-- BEGIN --

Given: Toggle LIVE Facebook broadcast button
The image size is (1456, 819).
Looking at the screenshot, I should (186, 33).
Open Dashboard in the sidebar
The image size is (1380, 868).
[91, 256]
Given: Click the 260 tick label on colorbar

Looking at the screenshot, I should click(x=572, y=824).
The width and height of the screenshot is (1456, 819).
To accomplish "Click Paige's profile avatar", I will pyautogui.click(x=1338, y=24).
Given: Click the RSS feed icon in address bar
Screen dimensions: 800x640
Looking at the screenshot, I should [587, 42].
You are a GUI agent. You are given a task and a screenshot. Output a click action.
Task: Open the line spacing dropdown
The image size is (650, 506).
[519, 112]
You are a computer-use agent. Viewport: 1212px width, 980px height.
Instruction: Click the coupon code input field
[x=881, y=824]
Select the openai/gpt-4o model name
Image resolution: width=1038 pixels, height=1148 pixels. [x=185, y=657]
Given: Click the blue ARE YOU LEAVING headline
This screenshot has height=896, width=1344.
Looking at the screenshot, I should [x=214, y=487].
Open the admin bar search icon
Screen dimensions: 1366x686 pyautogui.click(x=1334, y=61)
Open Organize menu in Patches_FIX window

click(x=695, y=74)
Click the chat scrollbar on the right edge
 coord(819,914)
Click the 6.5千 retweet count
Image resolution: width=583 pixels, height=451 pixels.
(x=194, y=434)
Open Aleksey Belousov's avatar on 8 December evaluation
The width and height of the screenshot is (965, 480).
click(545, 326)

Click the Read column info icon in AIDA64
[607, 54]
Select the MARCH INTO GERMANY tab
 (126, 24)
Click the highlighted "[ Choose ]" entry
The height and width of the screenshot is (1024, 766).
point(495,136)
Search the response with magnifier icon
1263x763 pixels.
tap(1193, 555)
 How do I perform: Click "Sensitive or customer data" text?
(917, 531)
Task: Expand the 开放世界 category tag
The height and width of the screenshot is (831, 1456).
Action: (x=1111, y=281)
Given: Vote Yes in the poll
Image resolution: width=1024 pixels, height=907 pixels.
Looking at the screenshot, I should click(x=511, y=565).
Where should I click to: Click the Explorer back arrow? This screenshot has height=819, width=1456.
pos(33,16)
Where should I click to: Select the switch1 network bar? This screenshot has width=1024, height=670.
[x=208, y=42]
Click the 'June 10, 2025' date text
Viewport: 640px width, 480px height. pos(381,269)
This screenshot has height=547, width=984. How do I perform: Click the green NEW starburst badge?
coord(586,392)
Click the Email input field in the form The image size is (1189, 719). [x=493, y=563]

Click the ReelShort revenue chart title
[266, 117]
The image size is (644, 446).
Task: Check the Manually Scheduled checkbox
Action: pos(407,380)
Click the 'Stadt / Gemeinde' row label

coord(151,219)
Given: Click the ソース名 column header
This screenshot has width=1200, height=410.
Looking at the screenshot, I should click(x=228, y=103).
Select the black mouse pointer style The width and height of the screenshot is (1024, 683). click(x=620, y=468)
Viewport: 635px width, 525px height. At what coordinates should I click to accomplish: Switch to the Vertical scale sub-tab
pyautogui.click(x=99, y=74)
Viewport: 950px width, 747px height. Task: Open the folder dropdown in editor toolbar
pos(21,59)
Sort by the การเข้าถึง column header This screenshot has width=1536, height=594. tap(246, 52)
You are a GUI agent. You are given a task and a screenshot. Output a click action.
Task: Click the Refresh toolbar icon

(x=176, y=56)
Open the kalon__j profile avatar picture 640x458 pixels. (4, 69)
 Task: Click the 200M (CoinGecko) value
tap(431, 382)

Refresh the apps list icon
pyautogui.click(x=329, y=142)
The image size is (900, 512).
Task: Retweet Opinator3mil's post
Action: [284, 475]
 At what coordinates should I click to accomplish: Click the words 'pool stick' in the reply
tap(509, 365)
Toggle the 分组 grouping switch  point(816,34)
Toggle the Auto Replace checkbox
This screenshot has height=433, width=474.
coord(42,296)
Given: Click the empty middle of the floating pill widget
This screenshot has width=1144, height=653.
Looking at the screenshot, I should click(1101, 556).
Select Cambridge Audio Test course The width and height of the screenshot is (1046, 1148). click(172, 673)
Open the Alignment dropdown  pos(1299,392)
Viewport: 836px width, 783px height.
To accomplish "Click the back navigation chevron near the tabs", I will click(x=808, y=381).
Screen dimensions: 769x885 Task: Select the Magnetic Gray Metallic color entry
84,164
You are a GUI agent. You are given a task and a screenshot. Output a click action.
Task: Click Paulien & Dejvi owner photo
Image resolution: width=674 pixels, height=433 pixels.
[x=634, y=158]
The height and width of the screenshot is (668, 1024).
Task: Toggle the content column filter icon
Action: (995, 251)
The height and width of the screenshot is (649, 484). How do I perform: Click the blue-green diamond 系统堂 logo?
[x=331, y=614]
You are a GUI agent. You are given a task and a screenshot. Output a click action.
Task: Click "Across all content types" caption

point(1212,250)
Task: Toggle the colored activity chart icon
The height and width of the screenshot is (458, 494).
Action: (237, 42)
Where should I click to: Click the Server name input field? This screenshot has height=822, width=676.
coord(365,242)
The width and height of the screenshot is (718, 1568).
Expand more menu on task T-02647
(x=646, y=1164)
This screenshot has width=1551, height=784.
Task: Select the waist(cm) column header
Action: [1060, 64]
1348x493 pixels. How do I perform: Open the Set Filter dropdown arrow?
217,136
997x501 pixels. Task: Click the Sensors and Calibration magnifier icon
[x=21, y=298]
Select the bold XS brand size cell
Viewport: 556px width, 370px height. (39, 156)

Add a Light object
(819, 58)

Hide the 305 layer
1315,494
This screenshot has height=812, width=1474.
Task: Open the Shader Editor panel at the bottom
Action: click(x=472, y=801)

-- END --

## Requirement
Return the lines shown above verbatim.

## Exercise solution
Given: Toggle LIVE Facebook broadcast button
The image size is (1456, 819).
Looking at the screenshot, I should (186, 33).
Open Dashboard in the sidebar
The image size is (1380, 868).
[91, 256]
Given: Click the 260 tick label on colorbar

Looking at the screenshot, I should click(x=572, y=824).
The width and height of the screenshot is (1456, 819).
To accomplish "Click Paige's profile avatar", I will pyautogui.click(x=1338, y=24).
Given: Click the RSS feed icon in address bar
Screen dimensions: 800x640
Looking at the screenshot, I should [587, 42].
You are a GUI agent. You are given a task and a screenshot. Output a click action.
Task: Open the line spacing dropdown
The image size is (650, 506).
[519, 112]
You are a computer-use agent. Viewport: 1212px width, 980px height.
Instruction: Click the coupon code input field
[x=881, y=824]
Select the openai/gpt-4o model name
Image resolution: width=1038 pixels, height=1148 pixels. [x=185, y=657]
Given: Click the blue ARE YOU LEAVING headline
This screenshot has height=896, width=1344.
Looking at the screenshot, I should [x=214, y=487].
Open the admin bar search icon
Screen dimensions: 1366x686 pyautogui.click(x=1334, y=61)
Open Organize menu in Patches_FIX window

click(x=695, y=74)
Click the chat scrollbar on the right edge
 coord(819,914)
Click the 6.5千 retweet count
Image resolution: width=583 pixels, height=451 pixels.
(x=194, y=434)
Open Aleksey Belousov's avatar on 8 December evaluation
The width and height of the screenshot is (965, 480).
click(545, 326)

Click the Read column info icon in AIDA64
[607, 54]
Select the MARCH INTO GERMANY tab
 (126, 24)
Click the highlighted "[ Choose ]" entry
The height and width of the screenshot is (1024, 766).
point(495,136)
Search the response with magnifier icon
1263x763 pixels.
tap(1193, 555)
 How do I perform: Click "Sensitive or customer data" text?
(917, 531)
Task: Expand the 开放世界 category tag
The height and width of the screenshot is (831, 1456).
Action: (x=1111, y=281)
Given: Vote Yes in the poll
Image resolution: width=1024 pixels, height=907 pixels.
Looking at the screenshot, I should click(x=511, y=565).
Where should I click to: Click the Explorer back arrow? This screenshot has height=819, width=1456.
pos(33,16)
Where should I click to: Select the switch1 network bar? This screenshot has width=1024, height=670.
[x=208, y=42]
Click the 'June 10, 2025' date text
Viewport: 640px width, 480px height. pos(381,269)
This screenshot has height=547, width=984. How do I perform: Click the green NEW starburst badge?
coord(586,392)
Click the Email input field in the form The image size is (1189, 719). [x=493, y=563]

Click the ReelShort revenue chart title
[266, 117]
The image size is (644, 446).
Task: Check the Manually Scheduled checkbox
Action: pos(407,380)
Click the 'Stadt / Gemeinde' row label

coord(151,219)
Given: Click the ソース名 column header
This screenshot has width=1200, height=410.
Looking at the screenshot, I should click(x=228, y=103).
Select the black mouse pointer style The width and height of the screenshot is (1024, 683). click(x=620, y=468)
Viewport: 635px width, 525px height. At what coordinates should I click to accomplish: Switch to the Vertical scale sub-tab
pyautogui.click(x=99, y=74)
Viewport: 950px width, 747px height. Task: Open the folder dropdown in editor toolbar
pos(21,59)
Sort by the การเข้าถึง column header This screenshot has width=1536, height=594. tap(246, 52)
You are a GUI agent. You are given a task and a screenshot. Output a click action.
Task: Click the Refresh toolbar icon

(x=176, y=56)
Open the kalon__j profile avatar picture 640x458 pixels. (4, 69)
 Task: Click the 200M (CoinGecko) value
tap(431, 382)

Refresh the apps list icon
pyautogui.click(x=329, y=142)
The image size is (900, 512).
Task: Retweet Opinator3mil's post
Action: [284, 475]
 At what coordinates should I click to accomplish: Click the words 'pool stick' in the reply
tap(509, 365)
Toggle the 分组 grouping switch  point(816,34)
Toggle the Auto Replace checkbox
This screenshot has height=433, width=474.
coord(42,296)
Given: Click the empty middle of the floating pill widget
This screenshot has width=1144, height=653.
Looking at the screenshot, I should click(1101, 556).
Select Cambridge Audio Test course The width and height of the screenshot is (1046, 1148). click(172, 673)
Open the Alignment dropdown  pos(1299,392)
Viewport: 836px width, 783px height.
To accomplish "Click the back navigation chevron near the tabs", I will click(x=808, y=381).
Screen dimensions: 769x885 Task: Select the Magnetic Gray Metallic color entry
84,164
You are a GUI agent. You are given a task and a screenshot. Output a click action.
Task: Click Paulien & Dejvi owner photo
Image resolution: width=674 pixels, height=433 pixels.
[x=634, y=158]
The height and width of the screenshot is (668, 1024).
Task: Toggle the content column filter icon
Action: (995, 251)
The height and width of the screenshot is (649, 484). How do I perform: Click the blue-green diamond 系统堂 logo?
[x=331, y=614]
You are a GUI agent. You are given a task and a screenshot. Output a click action.
Task: Click "Across all content types" caption

point(1212,250)
Task: Toggle the colored activity chart icon
The height and width of the screenshot is (458, 494).
Action: (237, 42)
Where should I click to: Click the Server name input field? This screenshot has height=822, width=676.
coord(365,242)
The width and height of the screenshot is (718, 1568).
Expand more menu on task T-02647
(x=646, y=1164)
This screenshot has width=1551, height=784.
Task: Select the waist(cm) column header
Action: [1060, 64]
1348x493 pixels. How do I perform: Open the Set Filter dropdown arrow?
217,136
997x501 pixels. Task: Click the Sensors and Calibration magnifier icon
[x=21, y=298]
Select the bold XS brand size cell
Viewport: 556px width, 370px height. (39, 156)

Add a Light object
(819, 58)

Hide the 305 layer
1315,494
This screenshot has height=812, width=1474.
Task: Open the Shader Editor panel at the bottom
Action: click(x=472, y=801)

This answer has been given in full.